┌──

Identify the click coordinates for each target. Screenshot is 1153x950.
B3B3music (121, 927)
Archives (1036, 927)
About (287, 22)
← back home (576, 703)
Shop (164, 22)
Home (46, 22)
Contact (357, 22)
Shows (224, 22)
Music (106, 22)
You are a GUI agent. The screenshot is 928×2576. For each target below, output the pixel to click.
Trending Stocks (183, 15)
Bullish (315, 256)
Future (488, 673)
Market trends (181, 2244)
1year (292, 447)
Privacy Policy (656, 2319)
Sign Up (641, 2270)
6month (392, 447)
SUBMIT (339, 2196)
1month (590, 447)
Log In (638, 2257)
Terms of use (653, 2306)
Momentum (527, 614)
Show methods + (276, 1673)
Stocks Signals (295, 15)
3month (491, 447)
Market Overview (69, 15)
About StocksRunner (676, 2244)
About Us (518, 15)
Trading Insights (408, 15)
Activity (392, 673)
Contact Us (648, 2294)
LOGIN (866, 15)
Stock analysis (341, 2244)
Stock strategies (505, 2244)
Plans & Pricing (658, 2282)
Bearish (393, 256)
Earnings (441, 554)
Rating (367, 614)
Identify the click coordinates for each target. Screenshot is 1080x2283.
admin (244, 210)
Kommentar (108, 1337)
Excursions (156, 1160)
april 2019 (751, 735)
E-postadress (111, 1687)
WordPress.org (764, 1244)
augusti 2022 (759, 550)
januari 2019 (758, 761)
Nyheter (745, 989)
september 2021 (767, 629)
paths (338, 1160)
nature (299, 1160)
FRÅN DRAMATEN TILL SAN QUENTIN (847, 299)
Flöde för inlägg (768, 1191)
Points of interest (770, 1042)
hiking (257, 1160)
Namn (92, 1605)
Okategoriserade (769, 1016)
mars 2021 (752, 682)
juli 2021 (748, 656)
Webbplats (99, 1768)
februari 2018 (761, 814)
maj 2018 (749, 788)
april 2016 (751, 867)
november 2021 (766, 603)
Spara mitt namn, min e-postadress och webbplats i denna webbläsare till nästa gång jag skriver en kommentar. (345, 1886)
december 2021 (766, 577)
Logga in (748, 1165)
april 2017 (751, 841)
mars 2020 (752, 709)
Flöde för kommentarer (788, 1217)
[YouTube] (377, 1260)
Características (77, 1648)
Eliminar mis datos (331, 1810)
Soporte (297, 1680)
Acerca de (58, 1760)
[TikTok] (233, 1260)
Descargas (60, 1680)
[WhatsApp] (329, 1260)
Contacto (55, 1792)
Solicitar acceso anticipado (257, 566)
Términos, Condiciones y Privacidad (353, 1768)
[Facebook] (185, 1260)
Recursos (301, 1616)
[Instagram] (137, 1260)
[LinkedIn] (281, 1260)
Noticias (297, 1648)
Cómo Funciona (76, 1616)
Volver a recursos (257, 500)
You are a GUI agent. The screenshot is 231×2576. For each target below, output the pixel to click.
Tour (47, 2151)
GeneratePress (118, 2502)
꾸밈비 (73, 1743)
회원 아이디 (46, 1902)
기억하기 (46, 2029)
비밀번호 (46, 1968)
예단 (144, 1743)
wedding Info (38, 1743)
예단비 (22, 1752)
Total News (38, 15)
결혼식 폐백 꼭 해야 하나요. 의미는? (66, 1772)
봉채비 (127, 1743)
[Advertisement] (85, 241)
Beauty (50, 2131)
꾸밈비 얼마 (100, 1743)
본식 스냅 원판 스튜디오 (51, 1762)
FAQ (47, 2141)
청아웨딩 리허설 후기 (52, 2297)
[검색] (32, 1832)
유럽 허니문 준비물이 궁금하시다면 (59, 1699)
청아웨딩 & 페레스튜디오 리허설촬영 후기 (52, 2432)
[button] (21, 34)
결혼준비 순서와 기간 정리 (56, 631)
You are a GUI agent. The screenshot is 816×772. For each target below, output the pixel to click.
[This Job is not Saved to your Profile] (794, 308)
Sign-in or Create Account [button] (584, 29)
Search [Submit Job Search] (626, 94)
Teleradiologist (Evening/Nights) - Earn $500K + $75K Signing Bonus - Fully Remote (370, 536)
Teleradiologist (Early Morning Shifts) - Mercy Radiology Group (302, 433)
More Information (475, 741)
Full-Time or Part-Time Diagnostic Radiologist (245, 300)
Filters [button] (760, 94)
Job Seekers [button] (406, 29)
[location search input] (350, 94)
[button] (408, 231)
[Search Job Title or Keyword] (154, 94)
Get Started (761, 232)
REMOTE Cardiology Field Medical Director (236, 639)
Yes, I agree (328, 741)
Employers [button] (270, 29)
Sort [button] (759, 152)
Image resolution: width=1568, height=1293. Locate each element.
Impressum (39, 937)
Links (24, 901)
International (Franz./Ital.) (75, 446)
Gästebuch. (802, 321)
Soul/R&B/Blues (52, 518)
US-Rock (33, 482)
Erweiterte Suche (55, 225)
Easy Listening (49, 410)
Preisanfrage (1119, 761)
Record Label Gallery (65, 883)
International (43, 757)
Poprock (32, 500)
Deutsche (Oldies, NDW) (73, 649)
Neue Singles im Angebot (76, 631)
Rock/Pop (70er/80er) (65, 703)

└──

Return each line of the listing above that contains the string "button".

[button] (21, 34)
Sign-in or Create Account [button] (584, 29)
Filters [button] (760, 94)
Job Seekers [button] (406, 29)
[button] (408, 231)
Employers [button] (270, 29)
Sort [button] (759, 152)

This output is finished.